* The problem
Each line in the records below, from the one that contains "You are a computer-use agent. The image" to the one that contains "Task: Switch to", should be reproduced exactly, the first and last included.

* Data listing

╭──

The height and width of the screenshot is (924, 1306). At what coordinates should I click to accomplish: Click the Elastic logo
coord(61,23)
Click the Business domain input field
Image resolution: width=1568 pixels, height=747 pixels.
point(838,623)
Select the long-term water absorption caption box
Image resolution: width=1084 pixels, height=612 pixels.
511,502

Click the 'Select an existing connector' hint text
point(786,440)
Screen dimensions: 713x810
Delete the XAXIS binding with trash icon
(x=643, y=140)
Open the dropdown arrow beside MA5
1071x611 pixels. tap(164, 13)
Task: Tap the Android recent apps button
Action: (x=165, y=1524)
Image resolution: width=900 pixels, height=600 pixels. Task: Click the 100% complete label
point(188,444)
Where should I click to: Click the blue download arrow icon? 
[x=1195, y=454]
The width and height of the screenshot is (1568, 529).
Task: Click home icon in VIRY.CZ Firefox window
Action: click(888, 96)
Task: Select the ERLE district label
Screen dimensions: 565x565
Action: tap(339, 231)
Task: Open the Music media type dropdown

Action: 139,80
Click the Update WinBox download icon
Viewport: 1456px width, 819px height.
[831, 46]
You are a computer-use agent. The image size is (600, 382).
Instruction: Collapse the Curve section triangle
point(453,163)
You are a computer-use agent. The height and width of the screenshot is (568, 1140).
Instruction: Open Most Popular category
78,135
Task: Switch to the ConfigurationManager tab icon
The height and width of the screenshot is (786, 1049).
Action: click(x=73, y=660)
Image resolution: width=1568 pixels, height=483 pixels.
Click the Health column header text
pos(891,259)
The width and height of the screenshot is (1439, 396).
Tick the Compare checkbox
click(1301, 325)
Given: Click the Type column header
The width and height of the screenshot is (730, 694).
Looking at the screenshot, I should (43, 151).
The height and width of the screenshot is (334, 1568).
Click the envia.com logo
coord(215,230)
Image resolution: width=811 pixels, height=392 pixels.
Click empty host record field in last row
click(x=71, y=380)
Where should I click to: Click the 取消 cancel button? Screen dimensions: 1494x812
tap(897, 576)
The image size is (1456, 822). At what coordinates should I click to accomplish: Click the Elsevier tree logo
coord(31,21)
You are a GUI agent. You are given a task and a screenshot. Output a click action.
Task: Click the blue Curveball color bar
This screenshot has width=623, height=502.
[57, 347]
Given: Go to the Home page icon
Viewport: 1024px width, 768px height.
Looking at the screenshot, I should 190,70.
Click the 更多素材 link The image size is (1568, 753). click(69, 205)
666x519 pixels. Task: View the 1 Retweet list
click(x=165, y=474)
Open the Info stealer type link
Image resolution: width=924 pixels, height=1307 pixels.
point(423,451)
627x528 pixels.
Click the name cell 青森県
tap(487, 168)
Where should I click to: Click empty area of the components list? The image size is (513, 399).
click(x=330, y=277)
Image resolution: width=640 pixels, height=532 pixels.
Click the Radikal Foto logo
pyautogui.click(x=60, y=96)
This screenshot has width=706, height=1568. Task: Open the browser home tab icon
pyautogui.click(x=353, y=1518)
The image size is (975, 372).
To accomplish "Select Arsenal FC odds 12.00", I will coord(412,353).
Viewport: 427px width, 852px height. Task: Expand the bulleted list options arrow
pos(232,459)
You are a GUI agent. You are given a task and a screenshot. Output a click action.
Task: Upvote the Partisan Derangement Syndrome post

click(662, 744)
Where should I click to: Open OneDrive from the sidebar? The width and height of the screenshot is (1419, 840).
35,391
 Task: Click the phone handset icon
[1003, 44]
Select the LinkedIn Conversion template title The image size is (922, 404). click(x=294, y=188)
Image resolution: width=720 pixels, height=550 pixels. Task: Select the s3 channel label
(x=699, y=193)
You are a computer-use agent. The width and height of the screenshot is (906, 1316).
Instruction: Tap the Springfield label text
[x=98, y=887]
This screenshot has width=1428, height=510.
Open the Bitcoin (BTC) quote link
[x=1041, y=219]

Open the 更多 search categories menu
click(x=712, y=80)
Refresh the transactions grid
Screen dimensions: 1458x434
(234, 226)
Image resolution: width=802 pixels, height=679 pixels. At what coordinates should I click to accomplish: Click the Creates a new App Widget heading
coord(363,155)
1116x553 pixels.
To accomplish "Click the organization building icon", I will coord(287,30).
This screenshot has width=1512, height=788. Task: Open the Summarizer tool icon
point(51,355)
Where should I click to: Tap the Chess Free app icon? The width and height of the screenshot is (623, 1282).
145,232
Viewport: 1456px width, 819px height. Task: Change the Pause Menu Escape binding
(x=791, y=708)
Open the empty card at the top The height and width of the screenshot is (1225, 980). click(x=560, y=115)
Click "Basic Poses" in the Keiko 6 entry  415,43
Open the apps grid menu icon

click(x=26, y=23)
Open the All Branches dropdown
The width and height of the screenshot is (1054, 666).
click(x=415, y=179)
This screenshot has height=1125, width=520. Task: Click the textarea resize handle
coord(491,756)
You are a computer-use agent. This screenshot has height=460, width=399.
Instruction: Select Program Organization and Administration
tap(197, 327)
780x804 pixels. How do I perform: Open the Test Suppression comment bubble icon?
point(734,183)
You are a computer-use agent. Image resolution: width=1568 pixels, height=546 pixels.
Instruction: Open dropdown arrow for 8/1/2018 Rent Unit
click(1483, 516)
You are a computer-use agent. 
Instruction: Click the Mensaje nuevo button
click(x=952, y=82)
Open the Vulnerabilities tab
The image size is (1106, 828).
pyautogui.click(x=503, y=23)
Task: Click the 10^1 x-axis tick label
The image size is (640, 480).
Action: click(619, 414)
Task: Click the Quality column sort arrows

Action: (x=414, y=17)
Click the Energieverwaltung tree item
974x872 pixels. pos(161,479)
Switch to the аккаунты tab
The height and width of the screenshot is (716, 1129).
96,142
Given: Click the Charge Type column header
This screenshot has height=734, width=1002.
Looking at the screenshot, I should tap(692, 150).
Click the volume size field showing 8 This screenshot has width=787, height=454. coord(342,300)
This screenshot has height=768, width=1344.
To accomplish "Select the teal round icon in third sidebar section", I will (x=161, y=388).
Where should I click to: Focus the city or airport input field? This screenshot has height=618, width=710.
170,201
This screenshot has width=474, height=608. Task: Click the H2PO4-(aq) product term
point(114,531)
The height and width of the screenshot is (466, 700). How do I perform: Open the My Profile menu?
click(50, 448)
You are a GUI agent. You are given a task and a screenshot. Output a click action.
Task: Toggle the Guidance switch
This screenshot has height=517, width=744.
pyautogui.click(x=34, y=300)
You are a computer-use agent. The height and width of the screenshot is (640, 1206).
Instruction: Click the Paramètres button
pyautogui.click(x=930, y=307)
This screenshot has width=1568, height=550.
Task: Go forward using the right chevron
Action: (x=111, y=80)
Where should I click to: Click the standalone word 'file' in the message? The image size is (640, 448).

╰──

* Output below
You are a computer-use agent. The image size is (600, 382).
Instruction: Collapse the Curve section triangle
point(453,163)
You are a computer-use agent. The height and width of the screenshot is (568, 1140).
Instruction: Open Most Popular category
78,135
Task: Switch to the ConfigurationManager tab icon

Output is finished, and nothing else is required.